Stored data
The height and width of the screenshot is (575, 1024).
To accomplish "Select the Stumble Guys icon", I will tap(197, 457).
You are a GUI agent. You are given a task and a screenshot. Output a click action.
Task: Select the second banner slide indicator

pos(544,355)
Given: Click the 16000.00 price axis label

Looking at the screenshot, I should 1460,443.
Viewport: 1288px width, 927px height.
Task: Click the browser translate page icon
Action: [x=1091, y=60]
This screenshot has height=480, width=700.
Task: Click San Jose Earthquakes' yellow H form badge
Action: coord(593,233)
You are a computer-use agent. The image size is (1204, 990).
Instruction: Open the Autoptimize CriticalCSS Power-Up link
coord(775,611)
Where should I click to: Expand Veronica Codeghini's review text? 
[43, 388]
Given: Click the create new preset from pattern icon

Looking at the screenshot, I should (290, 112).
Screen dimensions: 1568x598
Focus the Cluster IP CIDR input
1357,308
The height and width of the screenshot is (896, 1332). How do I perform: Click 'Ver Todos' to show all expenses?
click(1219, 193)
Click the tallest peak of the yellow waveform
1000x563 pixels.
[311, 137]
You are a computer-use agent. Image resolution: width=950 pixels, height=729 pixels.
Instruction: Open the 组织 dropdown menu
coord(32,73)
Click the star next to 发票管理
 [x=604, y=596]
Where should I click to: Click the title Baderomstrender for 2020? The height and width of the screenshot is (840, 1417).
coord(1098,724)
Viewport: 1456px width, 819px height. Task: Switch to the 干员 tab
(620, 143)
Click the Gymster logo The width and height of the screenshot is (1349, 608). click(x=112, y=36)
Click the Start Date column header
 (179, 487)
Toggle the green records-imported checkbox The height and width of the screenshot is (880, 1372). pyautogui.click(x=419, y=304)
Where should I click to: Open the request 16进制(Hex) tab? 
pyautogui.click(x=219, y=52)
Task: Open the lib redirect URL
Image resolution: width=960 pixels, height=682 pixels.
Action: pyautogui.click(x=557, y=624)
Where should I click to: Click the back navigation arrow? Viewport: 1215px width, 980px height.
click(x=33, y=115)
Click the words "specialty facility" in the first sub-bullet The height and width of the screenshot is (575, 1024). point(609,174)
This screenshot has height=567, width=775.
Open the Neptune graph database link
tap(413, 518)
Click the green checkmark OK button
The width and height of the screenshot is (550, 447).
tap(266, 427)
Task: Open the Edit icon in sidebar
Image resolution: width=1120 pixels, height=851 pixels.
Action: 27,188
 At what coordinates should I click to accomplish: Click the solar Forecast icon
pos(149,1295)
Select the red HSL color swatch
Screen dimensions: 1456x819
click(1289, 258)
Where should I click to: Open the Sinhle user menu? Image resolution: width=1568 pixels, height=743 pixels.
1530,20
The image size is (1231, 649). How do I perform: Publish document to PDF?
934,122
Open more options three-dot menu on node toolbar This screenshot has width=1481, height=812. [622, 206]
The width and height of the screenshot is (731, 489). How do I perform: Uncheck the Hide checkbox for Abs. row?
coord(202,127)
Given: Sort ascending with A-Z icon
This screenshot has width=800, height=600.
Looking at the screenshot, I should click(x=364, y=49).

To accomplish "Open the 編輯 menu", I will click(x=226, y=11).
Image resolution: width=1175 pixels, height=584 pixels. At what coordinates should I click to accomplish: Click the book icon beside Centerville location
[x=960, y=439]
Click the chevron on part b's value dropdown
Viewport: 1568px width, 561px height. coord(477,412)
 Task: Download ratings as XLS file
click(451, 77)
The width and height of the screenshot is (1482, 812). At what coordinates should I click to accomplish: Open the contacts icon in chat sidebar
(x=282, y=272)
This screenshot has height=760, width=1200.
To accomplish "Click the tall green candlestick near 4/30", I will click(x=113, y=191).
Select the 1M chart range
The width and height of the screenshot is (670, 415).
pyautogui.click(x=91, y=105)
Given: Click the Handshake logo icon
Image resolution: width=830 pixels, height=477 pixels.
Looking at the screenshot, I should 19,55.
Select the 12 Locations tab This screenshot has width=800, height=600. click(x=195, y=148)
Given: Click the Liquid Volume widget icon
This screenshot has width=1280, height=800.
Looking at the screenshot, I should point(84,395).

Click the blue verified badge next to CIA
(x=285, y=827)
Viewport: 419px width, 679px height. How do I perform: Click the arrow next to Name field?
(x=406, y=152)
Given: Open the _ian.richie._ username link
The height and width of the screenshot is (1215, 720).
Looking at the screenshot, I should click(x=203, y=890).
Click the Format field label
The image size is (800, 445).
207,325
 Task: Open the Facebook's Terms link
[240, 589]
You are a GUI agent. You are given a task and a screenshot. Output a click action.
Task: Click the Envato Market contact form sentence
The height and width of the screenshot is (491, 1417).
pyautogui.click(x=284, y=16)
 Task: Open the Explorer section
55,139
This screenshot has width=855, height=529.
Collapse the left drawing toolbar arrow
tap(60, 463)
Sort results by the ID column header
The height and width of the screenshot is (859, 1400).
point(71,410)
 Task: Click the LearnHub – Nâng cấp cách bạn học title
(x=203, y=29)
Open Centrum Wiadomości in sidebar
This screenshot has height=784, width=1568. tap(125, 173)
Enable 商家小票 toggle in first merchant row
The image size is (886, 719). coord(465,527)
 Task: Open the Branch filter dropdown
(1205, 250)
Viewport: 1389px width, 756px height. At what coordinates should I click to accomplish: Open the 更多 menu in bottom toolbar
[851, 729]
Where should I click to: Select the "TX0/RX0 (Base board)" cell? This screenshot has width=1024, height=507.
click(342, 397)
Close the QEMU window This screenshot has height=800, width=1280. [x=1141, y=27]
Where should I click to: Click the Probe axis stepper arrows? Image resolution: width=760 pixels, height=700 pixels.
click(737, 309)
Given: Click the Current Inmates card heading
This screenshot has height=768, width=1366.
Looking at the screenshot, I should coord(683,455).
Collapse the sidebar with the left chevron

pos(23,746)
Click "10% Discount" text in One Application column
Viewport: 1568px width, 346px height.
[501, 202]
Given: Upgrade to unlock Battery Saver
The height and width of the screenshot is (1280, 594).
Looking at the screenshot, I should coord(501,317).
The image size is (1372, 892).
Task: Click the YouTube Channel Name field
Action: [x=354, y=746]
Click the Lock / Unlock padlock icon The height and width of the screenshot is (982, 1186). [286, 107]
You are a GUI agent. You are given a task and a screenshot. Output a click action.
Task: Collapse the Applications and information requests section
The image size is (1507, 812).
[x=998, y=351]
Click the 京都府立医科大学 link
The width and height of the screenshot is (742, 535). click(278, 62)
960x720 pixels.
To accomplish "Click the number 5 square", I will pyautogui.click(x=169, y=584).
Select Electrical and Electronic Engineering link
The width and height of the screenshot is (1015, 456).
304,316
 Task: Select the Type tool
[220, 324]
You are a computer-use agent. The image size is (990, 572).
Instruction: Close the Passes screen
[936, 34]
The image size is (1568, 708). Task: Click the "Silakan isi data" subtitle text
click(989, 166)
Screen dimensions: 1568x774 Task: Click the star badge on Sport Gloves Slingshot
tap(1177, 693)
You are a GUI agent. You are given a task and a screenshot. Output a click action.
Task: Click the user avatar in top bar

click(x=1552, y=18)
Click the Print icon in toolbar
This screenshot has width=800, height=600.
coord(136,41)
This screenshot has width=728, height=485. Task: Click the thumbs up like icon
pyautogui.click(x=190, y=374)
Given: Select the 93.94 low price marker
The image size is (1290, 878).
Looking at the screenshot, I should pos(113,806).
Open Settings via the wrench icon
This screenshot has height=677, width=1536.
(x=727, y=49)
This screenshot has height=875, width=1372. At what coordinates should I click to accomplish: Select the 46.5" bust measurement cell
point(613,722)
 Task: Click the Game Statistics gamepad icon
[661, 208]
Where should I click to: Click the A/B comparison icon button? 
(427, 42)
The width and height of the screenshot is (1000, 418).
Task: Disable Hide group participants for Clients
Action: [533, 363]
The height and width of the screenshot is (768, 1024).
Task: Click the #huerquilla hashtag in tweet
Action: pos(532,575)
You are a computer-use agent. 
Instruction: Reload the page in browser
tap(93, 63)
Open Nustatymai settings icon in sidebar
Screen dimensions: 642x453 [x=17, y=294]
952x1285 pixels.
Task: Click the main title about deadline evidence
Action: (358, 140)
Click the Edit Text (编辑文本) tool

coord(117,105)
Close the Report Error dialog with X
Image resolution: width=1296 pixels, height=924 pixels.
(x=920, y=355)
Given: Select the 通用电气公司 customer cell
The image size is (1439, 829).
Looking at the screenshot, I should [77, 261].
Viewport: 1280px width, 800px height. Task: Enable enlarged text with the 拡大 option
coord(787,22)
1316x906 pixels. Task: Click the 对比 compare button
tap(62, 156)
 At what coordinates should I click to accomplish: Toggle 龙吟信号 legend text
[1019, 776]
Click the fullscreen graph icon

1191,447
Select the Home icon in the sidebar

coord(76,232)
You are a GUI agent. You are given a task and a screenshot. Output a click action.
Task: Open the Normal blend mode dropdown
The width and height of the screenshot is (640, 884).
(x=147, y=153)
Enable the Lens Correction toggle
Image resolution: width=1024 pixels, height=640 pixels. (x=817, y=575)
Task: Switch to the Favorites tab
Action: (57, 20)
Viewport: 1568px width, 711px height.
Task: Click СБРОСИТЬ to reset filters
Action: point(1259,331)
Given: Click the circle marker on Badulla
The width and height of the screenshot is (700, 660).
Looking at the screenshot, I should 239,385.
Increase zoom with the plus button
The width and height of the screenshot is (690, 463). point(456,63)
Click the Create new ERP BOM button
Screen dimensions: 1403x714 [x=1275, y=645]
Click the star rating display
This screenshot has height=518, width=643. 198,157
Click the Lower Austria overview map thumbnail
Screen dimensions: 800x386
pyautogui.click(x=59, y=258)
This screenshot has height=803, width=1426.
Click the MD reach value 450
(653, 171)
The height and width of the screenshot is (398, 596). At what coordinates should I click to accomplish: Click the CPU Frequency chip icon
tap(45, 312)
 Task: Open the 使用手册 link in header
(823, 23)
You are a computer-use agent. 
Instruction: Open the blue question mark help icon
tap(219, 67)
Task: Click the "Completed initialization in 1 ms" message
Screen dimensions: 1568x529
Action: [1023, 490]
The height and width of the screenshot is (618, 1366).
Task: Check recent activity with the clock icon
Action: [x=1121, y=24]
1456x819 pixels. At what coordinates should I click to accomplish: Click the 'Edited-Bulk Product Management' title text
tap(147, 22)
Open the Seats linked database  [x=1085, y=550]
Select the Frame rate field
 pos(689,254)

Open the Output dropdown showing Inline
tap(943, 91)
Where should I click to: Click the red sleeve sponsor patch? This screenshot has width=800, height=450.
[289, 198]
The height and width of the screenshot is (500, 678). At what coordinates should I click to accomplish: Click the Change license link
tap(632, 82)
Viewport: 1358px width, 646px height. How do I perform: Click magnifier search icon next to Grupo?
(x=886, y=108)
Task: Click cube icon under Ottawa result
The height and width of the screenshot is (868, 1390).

**Work item**
For each line in the records that contains the word "computer", make a copy.

**Answer for the task**
You are a computer-use agent. The image size is (1204, 990).
You are a computer-use agent. Image resolution: width=950 pixels, height=729 pixels.
You are a computer-use agent. The image size is (990, 572).
You are a computer-use agent. 
You are a computer-use agent. 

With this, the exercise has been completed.